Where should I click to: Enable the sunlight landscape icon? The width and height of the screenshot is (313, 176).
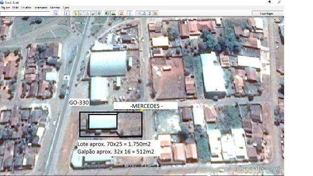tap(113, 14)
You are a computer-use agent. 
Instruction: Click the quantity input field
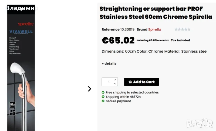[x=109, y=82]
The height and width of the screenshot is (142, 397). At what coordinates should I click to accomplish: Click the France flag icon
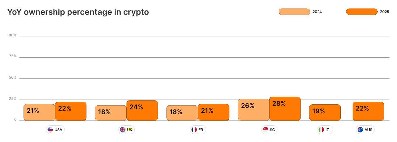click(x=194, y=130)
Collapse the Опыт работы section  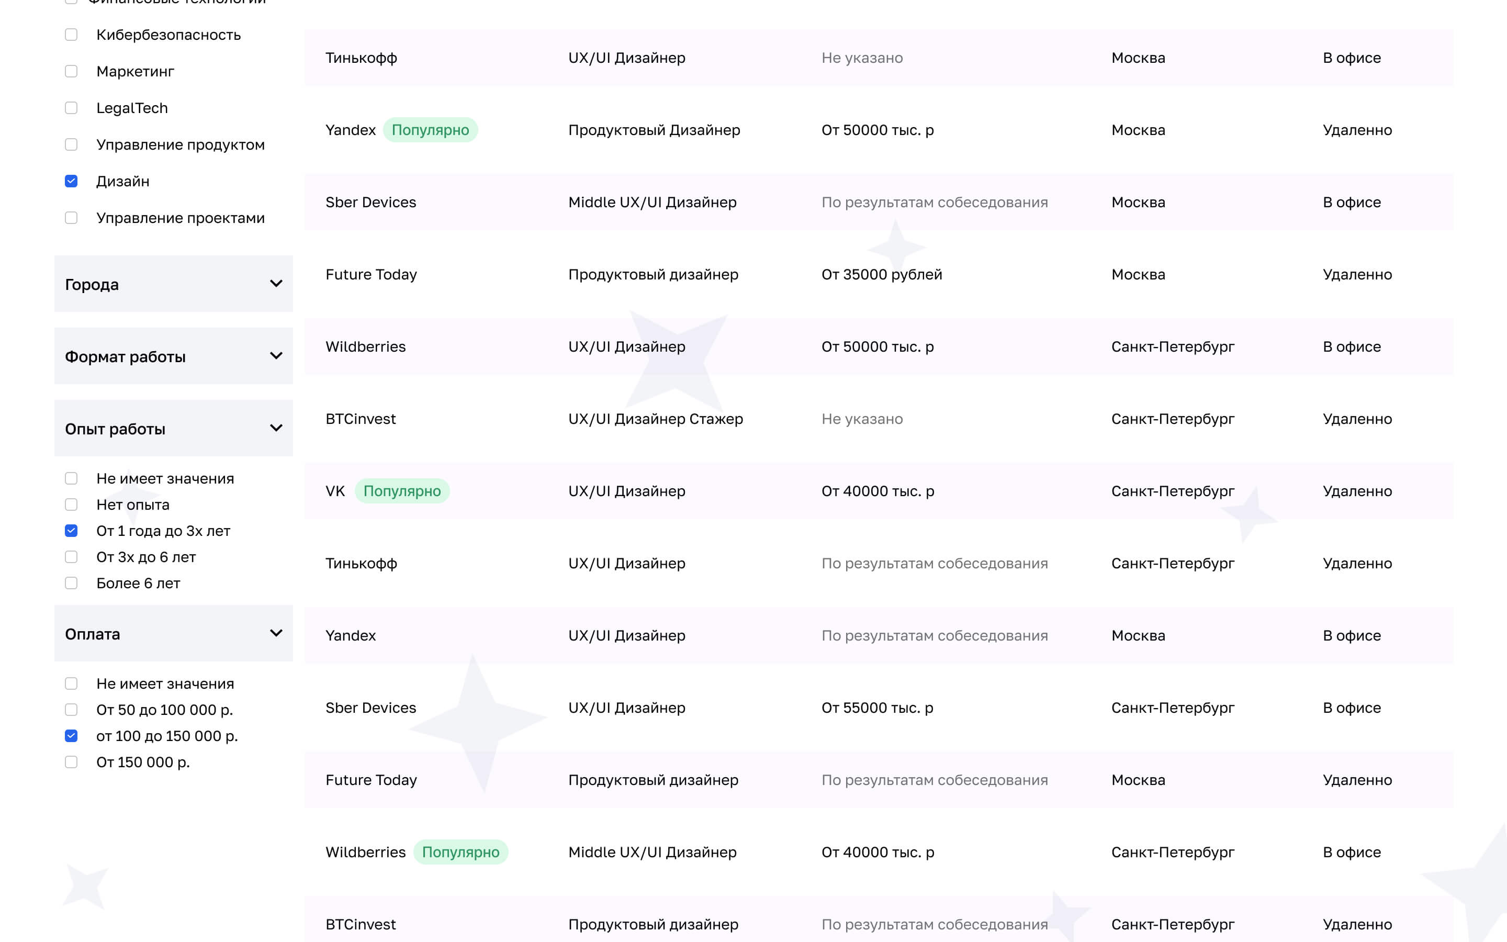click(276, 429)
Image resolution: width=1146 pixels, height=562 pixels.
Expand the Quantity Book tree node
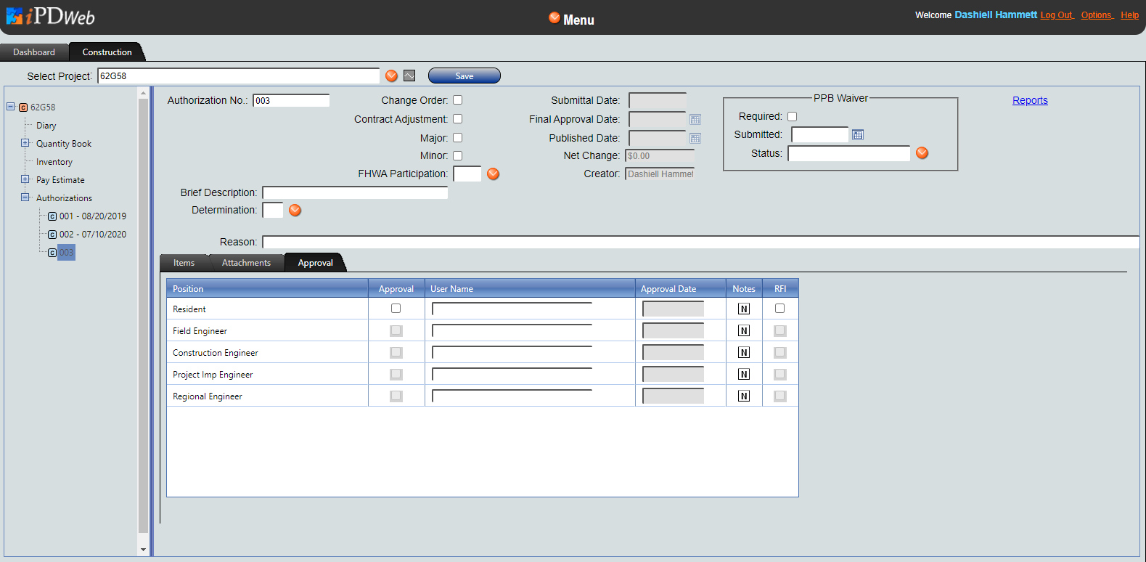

What you will do:
Leaving out all pictures, print exactly the lines above from the one containing "Image resolution: width=1146" through the last line of the entries.

Output of the exercise:
Image resolution: width=1146 pixels, height=562 pixels.
Expand the Quantity Book tree node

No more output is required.